(Dataset entries)
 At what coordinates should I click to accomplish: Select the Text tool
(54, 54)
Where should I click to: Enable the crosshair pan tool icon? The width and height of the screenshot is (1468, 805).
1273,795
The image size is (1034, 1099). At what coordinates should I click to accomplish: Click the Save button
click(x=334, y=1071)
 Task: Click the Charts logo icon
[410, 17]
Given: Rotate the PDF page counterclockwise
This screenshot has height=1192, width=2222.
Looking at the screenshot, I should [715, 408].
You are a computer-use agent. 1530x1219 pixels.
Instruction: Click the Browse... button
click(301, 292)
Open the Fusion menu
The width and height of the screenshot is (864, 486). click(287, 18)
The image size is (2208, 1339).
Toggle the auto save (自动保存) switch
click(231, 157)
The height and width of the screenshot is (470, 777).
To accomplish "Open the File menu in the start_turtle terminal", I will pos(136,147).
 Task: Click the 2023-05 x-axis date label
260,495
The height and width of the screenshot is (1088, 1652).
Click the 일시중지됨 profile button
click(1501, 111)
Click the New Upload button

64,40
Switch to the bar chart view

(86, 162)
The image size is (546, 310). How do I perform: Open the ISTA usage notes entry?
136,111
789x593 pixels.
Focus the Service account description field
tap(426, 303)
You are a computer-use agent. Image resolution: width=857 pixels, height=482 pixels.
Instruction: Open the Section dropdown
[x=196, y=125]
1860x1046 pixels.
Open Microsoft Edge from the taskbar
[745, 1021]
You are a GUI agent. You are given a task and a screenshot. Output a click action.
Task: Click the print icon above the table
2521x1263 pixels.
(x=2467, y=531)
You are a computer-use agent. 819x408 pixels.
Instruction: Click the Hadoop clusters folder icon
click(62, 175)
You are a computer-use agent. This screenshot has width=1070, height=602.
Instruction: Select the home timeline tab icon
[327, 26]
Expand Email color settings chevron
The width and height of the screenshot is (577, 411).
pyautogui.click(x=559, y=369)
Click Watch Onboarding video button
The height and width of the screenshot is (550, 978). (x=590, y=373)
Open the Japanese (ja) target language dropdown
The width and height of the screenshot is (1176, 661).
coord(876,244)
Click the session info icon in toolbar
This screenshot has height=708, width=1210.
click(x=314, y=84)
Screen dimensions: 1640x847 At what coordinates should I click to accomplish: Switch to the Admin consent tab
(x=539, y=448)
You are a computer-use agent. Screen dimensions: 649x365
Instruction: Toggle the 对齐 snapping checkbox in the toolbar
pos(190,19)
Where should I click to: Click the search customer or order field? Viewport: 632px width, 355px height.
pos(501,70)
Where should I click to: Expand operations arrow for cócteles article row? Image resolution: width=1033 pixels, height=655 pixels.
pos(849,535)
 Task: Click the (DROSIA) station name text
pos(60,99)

### ABOUT THIS TASK:
Above are the records; report each line in them that includes the word "computer".

### THE ANSWER:
You are a computer-use agent. 1530x1219 pixels.
You are a computer-use agent. Image resolution: width=857 pixels, height=482 pixels.
You are a computer-use agent. 819x408 pixels.
You are a computer-use agent. This screenshot has width=1070, height=602.
You are a computer-use agent. Screen dimensions: 649x365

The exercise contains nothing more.